===== Document text =====

The Life, Death, and Reincarnation of One Bad Ombre

By Tom BakerPublished 8 months ago Updated 8 months ago 5 min read

I once shot a man for snoring too loud—actually, I don’t know if the sumbitch snored or not. After we got through killing him, he wasn’t doing much of anything except lying on the ground with an old sack tied around his face, twitching spasmodically while a snuffle of blood leaked from his nose.

The stars that night, according to The Major, were in alignment. I suppose the blood dripped down from the stars to water the earth. Or maybe they call that starlight. At any rate, we took the sumbitch out—dirty Yankee spy—and tied him up to a fence post.

We didn’t have no damn drum roll. The Major may have said something along the lines of:

“For your treasonous and seditious actions—of a cowardly, lily-livered, yellow-bellied, snake-in-the-grass Yankee polecat—I hereby sentence you to die. Do you have any last words?”

And of course, seeing as how his head was tied up in a bag, and he couldn’t even really breathe, let alone talk, he sort of just whimpered through a mouthful of snot. Not, as it were, able to say anything intelligent.

=====

* _Given task_
Reproduce the Yankee spy story verbatim, from its title line through its final sentence. The records that follow come from a separate source.

===== Information given =====

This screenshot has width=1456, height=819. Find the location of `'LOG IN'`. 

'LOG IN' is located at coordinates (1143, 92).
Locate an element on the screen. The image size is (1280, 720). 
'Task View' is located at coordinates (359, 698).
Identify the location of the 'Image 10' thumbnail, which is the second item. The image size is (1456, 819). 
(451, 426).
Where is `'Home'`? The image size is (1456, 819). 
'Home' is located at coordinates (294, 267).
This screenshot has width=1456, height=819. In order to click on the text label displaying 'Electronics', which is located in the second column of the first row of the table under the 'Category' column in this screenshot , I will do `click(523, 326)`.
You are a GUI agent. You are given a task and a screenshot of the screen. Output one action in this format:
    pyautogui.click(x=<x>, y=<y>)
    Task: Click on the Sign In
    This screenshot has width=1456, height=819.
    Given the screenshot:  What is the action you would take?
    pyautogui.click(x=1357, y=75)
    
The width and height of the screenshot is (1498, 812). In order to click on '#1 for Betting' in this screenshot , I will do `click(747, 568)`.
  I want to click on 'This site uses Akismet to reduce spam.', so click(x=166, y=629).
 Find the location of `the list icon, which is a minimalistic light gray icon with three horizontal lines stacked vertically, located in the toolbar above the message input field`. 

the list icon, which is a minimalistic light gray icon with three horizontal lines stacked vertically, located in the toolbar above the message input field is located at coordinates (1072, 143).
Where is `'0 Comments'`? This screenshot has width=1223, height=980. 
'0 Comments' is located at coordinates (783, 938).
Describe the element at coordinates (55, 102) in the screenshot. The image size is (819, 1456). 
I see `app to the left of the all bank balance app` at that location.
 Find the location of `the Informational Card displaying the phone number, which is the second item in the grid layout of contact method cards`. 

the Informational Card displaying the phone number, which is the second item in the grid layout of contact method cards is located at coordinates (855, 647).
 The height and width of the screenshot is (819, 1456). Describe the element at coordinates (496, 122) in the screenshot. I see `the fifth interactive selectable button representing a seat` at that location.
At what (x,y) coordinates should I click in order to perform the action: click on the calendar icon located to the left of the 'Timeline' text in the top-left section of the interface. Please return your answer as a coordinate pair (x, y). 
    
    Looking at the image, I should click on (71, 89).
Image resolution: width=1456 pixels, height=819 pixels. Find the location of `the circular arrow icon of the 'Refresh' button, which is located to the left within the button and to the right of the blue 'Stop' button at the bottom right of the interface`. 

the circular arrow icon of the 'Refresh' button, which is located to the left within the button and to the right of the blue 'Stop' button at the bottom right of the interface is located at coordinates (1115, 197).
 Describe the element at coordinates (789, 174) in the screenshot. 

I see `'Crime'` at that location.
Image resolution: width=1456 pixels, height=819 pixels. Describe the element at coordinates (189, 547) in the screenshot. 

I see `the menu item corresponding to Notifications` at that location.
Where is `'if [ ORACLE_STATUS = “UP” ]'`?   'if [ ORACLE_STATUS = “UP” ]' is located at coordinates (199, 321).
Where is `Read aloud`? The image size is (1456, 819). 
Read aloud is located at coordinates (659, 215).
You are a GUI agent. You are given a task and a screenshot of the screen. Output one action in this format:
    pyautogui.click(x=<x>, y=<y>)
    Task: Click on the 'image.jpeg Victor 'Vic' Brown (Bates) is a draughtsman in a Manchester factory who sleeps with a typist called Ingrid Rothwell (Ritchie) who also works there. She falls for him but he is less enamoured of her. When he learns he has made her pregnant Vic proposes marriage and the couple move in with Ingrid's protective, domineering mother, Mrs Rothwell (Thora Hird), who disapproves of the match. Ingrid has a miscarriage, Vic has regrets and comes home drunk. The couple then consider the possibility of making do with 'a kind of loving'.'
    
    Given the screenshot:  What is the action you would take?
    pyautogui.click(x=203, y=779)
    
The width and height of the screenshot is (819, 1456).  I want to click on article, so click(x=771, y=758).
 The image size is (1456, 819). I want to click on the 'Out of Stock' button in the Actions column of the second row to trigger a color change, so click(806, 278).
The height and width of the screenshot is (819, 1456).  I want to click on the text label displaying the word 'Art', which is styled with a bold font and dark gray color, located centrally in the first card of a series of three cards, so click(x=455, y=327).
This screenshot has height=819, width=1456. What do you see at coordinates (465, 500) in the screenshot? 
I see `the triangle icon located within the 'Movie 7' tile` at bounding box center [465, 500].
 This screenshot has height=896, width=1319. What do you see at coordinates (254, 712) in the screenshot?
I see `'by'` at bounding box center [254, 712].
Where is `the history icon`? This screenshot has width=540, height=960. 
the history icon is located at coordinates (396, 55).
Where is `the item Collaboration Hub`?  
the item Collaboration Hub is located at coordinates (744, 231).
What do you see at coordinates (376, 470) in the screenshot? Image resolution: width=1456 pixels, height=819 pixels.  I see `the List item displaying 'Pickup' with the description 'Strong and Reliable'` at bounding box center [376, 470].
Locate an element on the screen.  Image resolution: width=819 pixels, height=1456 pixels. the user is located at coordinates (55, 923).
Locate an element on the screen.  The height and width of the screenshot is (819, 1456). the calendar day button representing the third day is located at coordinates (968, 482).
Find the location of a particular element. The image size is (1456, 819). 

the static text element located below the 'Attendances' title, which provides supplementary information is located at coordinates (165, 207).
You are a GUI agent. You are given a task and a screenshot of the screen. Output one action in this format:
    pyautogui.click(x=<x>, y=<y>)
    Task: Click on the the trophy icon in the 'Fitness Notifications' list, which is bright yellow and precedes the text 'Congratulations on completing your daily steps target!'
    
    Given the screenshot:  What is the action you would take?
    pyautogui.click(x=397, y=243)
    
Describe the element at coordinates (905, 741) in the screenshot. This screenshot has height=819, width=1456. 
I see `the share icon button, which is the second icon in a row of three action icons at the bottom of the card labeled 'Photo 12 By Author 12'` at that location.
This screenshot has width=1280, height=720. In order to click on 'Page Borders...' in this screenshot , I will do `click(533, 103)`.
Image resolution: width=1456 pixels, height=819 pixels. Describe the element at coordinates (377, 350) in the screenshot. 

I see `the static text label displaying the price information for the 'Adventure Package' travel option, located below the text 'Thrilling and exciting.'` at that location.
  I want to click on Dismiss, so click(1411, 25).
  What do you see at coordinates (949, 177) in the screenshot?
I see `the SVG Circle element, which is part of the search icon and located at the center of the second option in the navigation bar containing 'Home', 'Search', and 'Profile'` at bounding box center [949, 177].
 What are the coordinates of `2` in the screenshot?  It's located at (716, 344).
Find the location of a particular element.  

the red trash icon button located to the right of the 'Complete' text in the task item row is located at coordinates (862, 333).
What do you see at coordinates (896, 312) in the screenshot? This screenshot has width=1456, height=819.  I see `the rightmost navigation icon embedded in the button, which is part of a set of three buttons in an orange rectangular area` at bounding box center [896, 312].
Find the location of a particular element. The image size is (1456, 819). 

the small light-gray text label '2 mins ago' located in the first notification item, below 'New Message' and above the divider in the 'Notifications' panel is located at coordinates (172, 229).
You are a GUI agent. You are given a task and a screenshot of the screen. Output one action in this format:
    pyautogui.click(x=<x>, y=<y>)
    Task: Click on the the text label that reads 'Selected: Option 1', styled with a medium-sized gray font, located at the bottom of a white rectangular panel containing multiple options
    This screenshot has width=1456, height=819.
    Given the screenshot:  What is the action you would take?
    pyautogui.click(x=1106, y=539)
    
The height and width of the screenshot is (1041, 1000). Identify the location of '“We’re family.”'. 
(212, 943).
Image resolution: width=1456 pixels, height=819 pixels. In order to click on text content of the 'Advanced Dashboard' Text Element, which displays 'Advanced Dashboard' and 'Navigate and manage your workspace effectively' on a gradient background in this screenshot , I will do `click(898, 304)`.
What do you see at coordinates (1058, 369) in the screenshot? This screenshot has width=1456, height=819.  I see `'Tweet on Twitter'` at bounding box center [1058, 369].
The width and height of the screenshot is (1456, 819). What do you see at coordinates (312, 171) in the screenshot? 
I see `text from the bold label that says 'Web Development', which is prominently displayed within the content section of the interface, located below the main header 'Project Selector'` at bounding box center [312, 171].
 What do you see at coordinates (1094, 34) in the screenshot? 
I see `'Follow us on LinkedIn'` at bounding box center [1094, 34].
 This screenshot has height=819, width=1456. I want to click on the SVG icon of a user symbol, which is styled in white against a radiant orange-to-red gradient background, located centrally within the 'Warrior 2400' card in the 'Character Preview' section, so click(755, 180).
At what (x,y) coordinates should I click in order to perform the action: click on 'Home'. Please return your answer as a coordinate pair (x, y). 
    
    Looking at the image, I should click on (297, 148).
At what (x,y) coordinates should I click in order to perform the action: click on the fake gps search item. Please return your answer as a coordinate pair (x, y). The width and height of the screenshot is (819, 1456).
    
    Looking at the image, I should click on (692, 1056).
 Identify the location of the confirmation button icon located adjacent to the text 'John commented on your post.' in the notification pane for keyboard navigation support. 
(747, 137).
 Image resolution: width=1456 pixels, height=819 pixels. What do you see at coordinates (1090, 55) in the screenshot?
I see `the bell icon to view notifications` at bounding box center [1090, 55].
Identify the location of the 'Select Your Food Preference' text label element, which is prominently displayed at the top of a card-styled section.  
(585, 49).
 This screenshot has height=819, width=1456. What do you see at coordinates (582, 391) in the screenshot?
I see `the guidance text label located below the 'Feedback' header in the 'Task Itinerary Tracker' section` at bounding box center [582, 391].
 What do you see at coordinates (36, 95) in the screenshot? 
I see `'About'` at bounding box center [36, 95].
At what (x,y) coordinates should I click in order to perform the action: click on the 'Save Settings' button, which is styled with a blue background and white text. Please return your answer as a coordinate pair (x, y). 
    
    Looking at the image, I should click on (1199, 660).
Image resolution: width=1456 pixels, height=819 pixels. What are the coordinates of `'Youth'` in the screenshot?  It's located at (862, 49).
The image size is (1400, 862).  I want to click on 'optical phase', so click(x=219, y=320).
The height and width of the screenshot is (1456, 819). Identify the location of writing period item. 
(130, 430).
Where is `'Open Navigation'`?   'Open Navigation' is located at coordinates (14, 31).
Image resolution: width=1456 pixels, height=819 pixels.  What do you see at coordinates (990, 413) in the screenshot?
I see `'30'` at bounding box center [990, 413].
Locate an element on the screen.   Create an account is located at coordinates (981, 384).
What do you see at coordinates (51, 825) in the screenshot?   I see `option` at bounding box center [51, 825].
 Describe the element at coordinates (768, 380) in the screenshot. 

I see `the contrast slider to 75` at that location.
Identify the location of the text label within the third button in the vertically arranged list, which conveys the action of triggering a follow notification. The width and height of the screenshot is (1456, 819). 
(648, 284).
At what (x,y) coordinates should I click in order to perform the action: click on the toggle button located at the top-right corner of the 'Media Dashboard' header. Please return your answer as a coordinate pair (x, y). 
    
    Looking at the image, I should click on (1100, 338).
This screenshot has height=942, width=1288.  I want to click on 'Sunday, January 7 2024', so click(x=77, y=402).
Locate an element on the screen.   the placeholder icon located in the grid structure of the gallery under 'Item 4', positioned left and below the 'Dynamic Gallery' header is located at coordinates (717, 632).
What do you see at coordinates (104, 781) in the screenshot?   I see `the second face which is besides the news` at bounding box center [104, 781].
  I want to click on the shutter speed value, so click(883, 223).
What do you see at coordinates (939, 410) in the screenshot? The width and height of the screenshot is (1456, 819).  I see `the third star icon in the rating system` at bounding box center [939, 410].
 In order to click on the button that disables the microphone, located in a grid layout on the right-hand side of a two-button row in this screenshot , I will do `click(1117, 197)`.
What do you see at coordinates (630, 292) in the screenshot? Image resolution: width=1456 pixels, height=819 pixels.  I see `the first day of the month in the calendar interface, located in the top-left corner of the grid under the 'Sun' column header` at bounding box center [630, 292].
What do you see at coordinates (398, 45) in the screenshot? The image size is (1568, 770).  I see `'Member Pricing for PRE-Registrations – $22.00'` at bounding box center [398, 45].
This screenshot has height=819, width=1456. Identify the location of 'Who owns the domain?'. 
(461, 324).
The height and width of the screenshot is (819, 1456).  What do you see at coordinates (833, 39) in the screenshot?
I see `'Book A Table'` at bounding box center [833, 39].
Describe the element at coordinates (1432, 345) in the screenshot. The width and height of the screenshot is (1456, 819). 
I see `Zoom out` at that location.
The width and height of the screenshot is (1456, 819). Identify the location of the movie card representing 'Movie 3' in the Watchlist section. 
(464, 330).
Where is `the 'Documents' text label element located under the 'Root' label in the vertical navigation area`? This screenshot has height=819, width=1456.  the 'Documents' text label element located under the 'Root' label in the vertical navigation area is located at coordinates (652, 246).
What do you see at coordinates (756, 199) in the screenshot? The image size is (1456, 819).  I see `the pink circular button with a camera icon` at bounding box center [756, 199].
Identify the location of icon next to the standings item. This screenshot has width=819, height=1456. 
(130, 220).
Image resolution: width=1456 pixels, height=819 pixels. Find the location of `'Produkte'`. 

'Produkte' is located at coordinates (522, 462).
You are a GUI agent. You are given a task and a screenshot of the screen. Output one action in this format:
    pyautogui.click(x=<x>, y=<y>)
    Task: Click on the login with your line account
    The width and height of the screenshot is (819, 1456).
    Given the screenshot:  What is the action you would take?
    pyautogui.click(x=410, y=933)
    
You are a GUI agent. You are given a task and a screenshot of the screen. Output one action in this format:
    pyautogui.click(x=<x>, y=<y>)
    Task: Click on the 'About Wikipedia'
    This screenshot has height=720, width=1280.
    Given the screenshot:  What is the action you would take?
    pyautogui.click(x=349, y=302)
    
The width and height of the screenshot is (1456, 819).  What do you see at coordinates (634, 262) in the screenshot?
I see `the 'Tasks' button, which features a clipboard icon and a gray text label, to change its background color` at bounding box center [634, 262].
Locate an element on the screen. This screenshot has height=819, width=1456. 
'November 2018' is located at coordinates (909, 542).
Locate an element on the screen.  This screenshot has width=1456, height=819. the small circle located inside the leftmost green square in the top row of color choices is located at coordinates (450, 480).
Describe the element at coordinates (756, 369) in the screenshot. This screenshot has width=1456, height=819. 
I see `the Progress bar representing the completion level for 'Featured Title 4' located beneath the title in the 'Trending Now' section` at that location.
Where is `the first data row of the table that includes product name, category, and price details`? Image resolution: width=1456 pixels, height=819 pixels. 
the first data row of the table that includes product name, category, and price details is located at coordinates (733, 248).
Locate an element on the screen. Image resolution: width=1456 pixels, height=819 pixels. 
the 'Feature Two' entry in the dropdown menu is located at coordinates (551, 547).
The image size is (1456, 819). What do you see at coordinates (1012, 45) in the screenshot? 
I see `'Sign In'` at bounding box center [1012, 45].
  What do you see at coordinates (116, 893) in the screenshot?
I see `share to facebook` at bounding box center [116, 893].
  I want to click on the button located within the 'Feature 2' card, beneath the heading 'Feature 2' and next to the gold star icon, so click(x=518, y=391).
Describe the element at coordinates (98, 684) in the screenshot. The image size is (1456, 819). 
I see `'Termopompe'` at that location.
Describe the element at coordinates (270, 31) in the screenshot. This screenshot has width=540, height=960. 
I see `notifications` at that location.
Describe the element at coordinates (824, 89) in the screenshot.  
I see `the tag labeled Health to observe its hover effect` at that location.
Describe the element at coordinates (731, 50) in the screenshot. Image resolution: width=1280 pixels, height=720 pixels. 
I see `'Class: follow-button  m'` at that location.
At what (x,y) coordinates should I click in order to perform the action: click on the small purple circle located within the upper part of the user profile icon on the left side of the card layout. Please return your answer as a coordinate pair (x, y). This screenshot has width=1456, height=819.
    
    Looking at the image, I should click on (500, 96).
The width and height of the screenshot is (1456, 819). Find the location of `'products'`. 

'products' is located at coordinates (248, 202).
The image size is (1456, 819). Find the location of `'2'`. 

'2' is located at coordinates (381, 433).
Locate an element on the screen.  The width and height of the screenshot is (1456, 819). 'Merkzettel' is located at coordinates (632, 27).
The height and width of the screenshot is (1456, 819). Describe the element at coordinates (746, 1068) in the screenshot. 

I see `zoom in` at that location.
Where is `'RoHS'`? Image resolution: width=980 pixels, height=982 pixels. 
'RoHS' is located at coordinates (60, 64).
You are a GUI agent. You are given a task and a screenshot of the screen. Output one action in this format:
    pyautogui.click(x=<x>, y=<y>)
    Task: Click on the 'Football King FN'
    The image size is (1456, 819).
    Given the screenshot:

=====

* _Answer to this task_
The Life, Death, and Reincarnation of One Bad Ombre

By Tom BakerPublished 8 months ago Updated 8 months ago 5 min read

I once shot a man for snoring too loud—actually, I don’t know if the sumbitch snored or not. After we got through killing him, he wasn’t doing much of anything except lying on the ground with an old sack tied around his face, twitching spasmodically while a snuffle of blood leaked from his nose.

The stars that night, according to The Major, were in alignment. I suppose the blood dripped down from the stars to water the earth. Or maybe they call that starlight. At any rate, we took the sumbitch out—dirty Yankee spy—and tied him up to a fence post.

We didn’t have no damn drum roll. The Major may have said something along the lines of:

“For your treasonous and seditious actions—of a cowardly, lily-livered, yellow-bellied, snake-in-the-grass Yankee polecat—I hereby sentence you to die. Do you have any last words?”

And of course, seeing as how his head was tied up in a bag, and he couldn’t even really breathe, let alone talk, he sort of just whimpered through a mouthful of snot. Not, as it were, able to say anything intelligent.